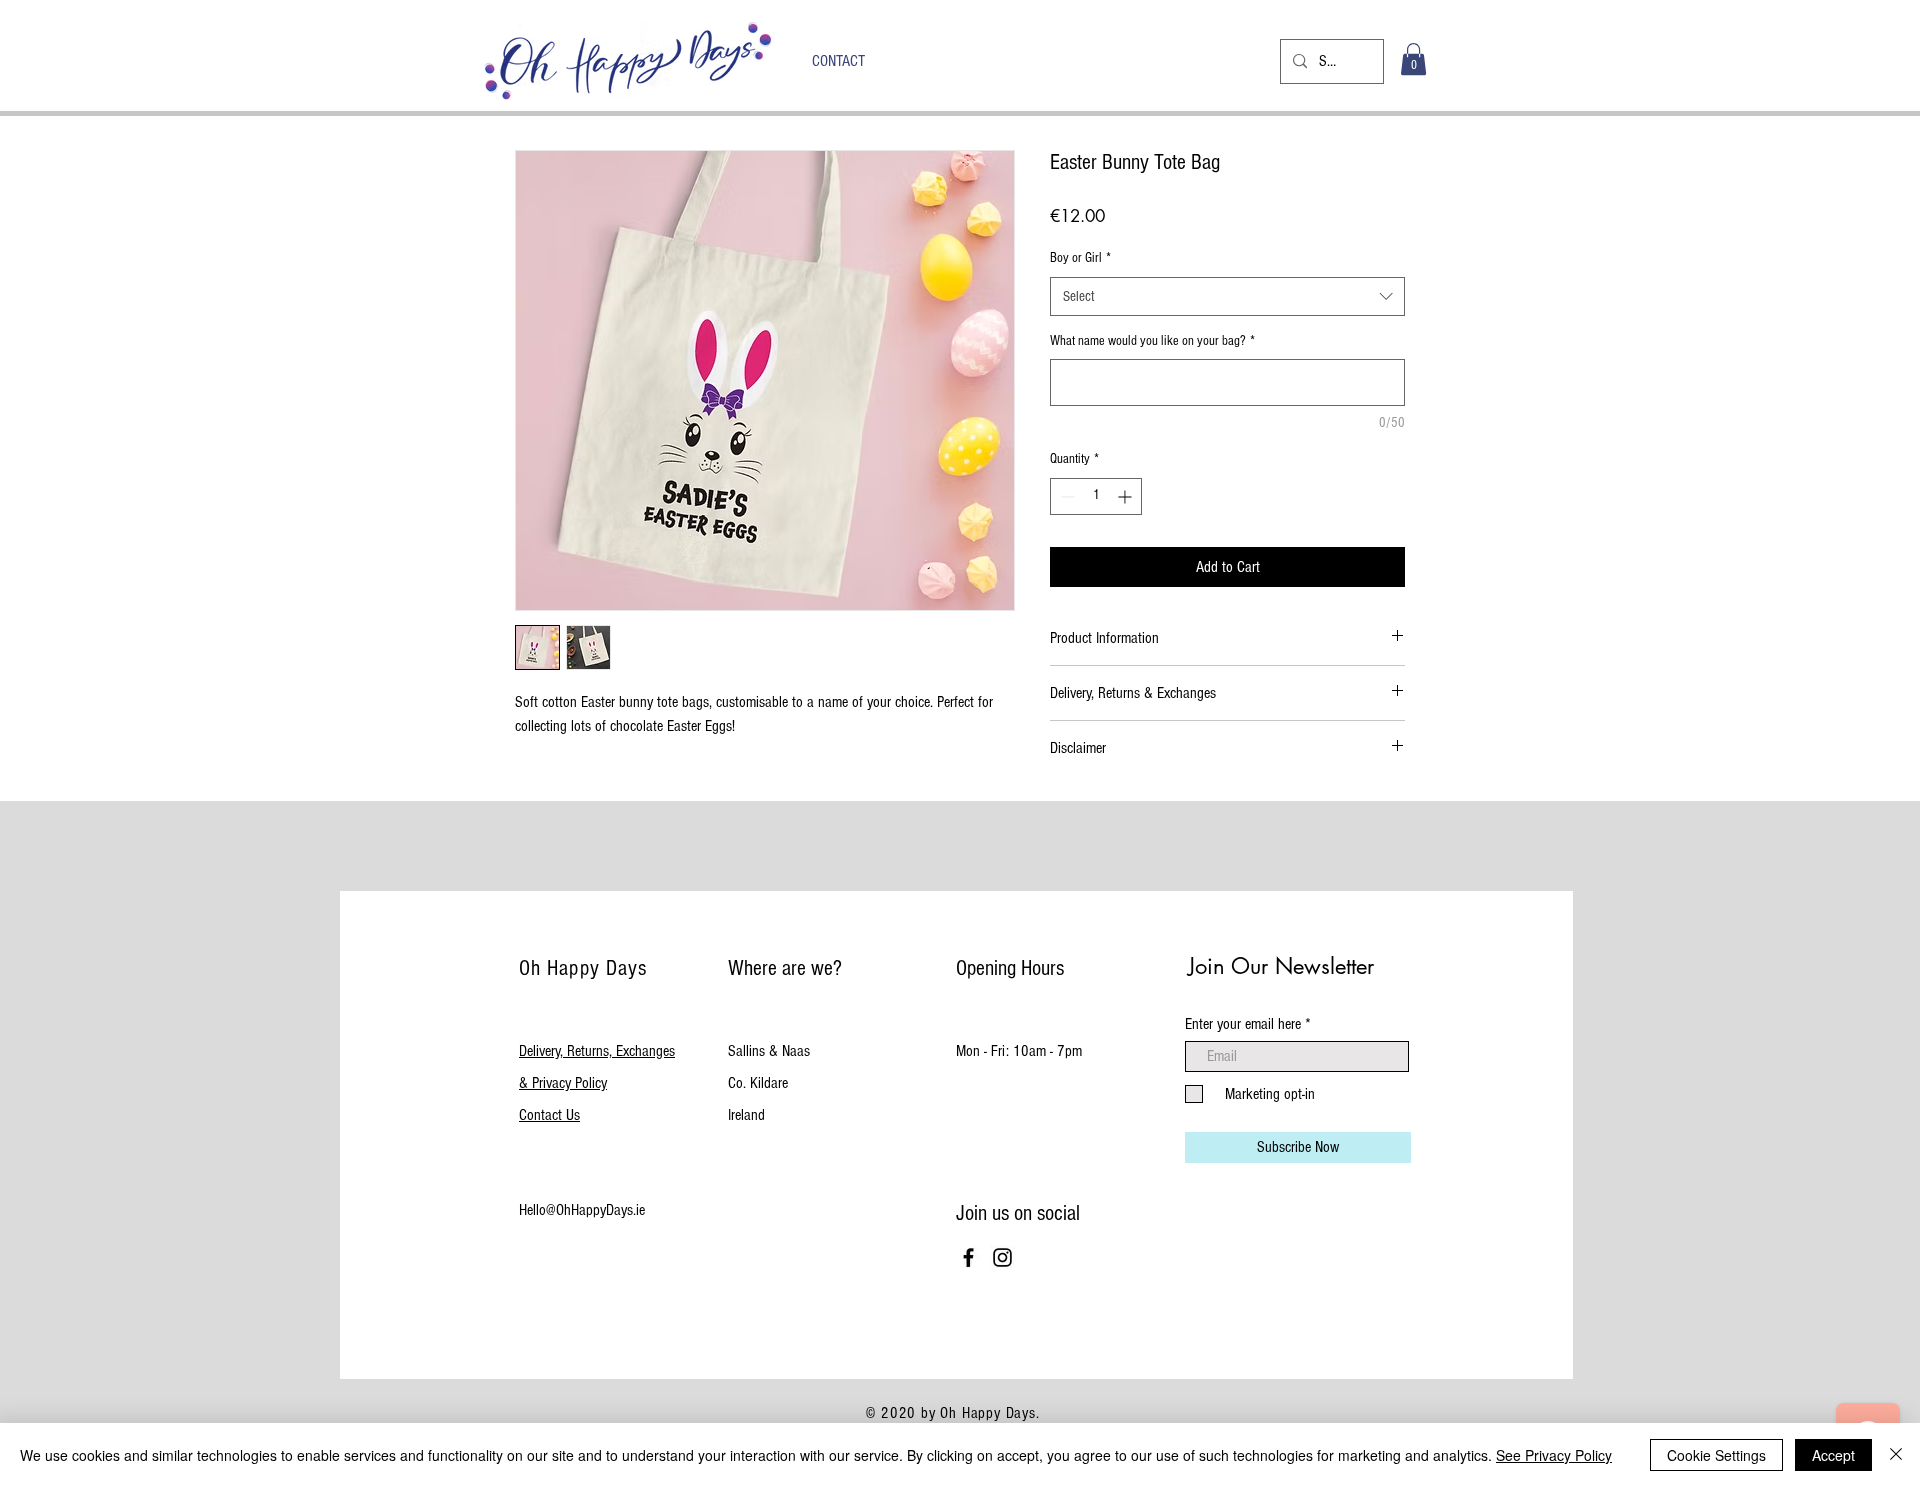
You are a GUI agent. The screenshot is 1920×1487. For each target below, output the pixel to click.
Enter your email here (1243, 1024)
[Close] (1896, 1455)
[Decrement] (1065, 496)
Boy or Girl (1080, 258)
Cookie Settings (1716, 1455)
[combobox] (1227, 296)
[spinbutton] (1096, 496)
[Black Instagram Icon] (1002, 1257)
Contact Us (549, 1115)
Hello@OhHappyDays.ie (582, 1210)
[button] (1413, 59)
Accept (1833, 1455)
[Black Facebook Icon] (968, 1257)
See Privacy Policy (1554, 1455)
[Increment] (1126, 496)
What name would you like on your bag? (1152, 341)
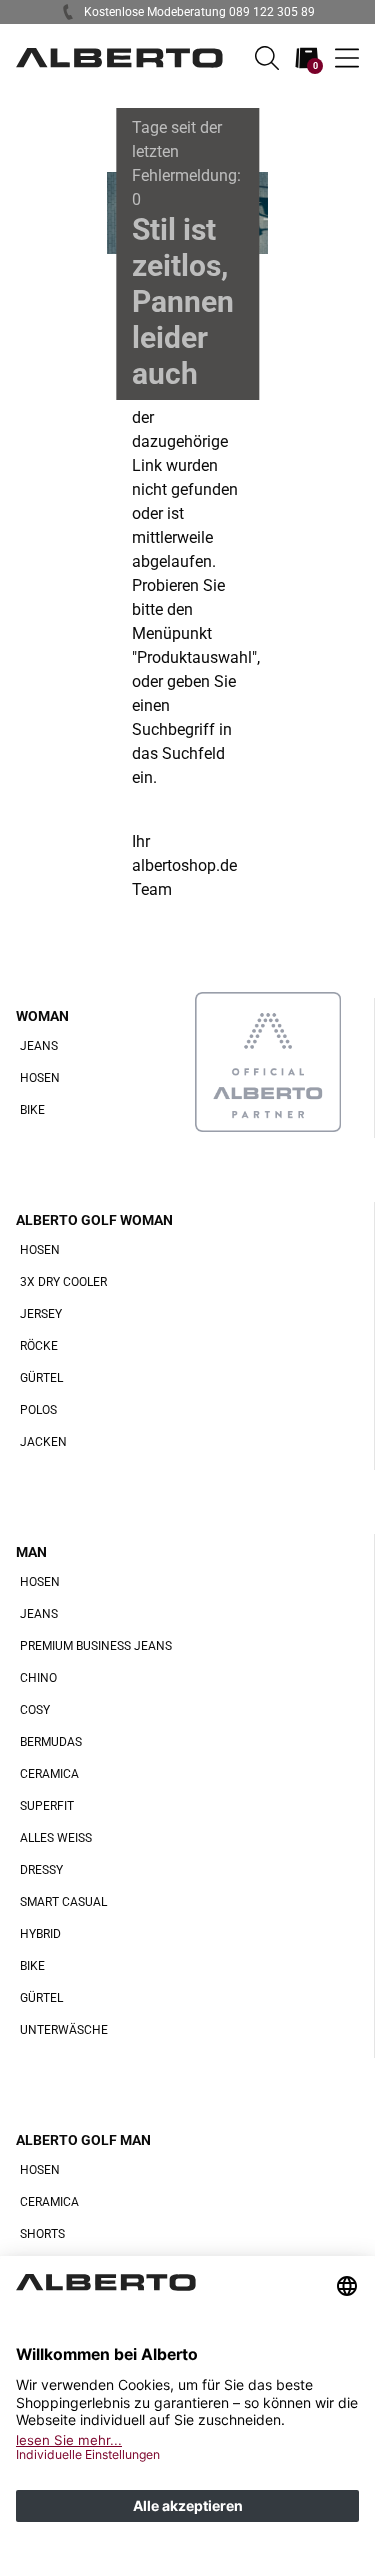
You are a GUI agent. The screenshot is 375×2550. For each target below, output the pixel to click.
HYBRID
================================
How to complete this task:
Each line from the start of the listing above through the line with "[combobox] (1227, 296)" is what to output, exactly as written and without pictures.

Output:
You are a GUI agent. The screenshot is 1920×1487. For each target below, output the pixel to click.
Enter your email here (1243, 1024)
[Close] (1896, 1455)
[Decrement] (1065, 496)
Boy or Girl (1080, 258)
Cookie Settings (1716, 1455)
[combobox] (1227, 296)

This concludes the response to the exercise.